ST. CLAIRSVILLE – The long-planned asbestos abatement and demolition of a former school building dating from 1915 has hit another snag, since the plan to halve the cost of asbestos abatement may not be permissible.

However, the Belmont County Land Reutilization Corp., commonly called the land bank, has no intention of giving up on the project.

On Tuesday, land bank Chairwoman Kathy Kelich, who also serves as treasurer of Belmont County, said Ohio Environmental Protection Agency officials forwarded the plan to the U.S. EPA for an opinion. She spoke to fellow land bank board members Josh Meyer, Jerry Echemann, Scott Porter and Greg Reline.

“We have to go with the … first asbestos evaluation that gave us the estimate of $199,000 for asbestos removal. Why that is is standards for Ohio EPA and U.S. EPA is the 400-point test is what’s accepted, and they said we have to go with that overtop of the 1,000-point test that we paid for,” Kelich said.

She said she recently received this information and is continuing to reach out to the state EPA officials for more details and options.

“We have a bid that’s out right now that I’m going to have to pull. I asked (the Ohio EPA) before we got the second evaluation if it was possible to get a second evaluation,” she said, adding that the state had given its approval. “I’m just dumbfounded by this.”

Kelich said the second evaluation had resulted in an estimate of $89,000.

According to Midwest Environmental Inc, a demolition and environmental remediation services provider, the point counting procedure involves analyzing sample material. A reticule is placed on the eyepiece of a microscope that superimposes a grid of points over the field of view. Fifty non-empty points are examined for each mount, yielding 400 points, some of which would be identified as asbestos and the rest as non-asbestos material. Kelich said the higher point-test is more thorough than the 400-point test.

“The more points that you get, the more accurate it is,” she said.

The land bank originally had intended to pay the cost of asbestos abatement with $89,000 from delinquent real estate tax assessment funds through Kelich’s office as treasurer.

At the end of August, Belmont Village Council voted to reject seven bids for the demolition on the grounds that all were higher than the expected cost. The village hopes to eventually clear the site and turn it into a green space. The village had re-bid demolition, believing the high cost did not reflect the presence of a clean dump site nearby, which would have been available after asbestos removal.

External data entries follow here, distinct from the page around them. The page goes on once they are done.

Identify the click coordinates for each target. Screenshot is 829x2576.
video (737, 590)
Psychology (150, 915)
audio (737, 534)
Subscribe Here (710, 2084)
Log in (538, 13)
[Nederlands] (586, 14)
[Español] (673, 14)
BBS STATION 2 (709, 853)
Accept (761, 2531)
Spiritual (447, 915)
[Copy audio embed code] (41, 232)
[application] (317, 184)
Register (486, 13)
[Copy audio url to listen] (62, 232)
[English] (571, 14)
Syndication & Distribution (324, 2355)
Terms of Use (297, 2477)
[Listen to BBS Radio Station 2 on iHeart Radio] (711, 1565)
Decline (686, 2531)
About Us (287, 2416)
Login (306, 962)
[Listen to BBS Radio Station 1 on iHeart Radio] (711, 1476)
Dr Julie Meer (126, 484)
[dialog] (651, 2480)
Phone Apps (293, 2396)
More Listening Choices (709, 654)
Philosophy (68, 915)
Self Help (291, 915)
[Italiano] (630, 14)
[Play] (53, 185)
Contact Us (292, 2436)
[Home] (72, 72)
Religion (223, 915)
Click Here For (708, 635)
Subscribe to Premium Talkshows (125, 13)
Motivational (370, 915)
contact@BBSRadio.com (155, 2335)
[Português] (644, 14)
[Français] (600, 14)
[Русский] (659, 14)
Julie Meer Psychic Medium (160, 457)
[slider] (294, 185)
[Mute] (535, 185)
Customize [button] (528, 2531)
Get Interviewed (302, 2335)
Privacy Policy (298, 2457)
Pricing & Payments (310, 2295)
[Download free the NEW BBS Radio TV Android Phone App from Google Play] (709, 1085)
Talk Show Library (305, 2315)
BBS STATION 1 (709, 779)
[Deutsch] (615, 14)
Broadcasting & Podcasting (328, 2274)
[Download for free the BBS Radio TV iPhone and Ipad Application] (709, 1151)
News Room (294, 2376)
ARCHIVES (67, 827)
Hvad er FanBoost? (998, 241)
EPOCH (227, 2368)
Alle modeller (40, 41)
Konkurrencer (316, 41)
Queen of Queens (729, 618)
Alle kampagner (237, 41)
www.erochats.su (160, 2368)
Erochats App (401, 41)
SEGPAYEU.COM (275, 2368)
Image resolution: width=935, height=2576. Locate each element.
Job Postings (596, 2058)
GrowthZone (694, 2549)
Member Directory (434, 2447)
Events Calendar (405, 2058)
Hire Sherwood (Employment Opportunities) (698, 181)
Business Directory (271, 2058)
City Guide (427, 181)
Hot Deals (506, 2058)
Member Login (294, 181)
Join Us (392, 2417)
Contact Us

The expected price range for demolition after asbestos abatement had been $65,000.

Belmont Mayor Stan Sobel reacted to the news later Tuesday. He said the village will not give up.

“It saddens me this is all going on,” he said. “This is a speed-bump. It won’t be the end of the process. We’ll take a little longer to get to the actual abatement of the asbestos.”

Sobel said he has spoken to T.J. Schultz, the village attorney, who will seek out legal remedies. He also commended the land bank and its leadership for their continued efforts on behalf of the project.

“I really have to hand it to Kathy Kelich,” he said. “I really feel happy that Kathy’s become an advocate for our community on this situation, because without her, none of this would have even begun. We were totally outside the ball park on money to ever handle any of this until she offered some assistance. We didn’t know what to do.

“We’re all on the same page. It’ll just take a little longer. I’m sure we’re going to get there.”

Sobel reiterated there are safety concerns about the structure, with children playing on a nearby playground and for the public in general.

This also means setting the bidding process back to square one.

“We already advertised … for bids on abatement, and we’ve got those coming in and we were supposed to on Monday … have a meeting to open up the bids. So on that Monday, we won’t be opening up bids,” he said. “This is going to be a slow process, and I don’t at this point have any idea of timeline, but we’re hoping we can still get this done this calendar year.”

Sobel is not seeking re-election in November. He will step down as mayor at the end of the year. A lone candidate, Ronald L. Woods, is on the ballot seeking the post.

The land bank will meet again at 9 a.m. Oct. 31 at the courthouse at 100 W. Main St., St. Clairsville.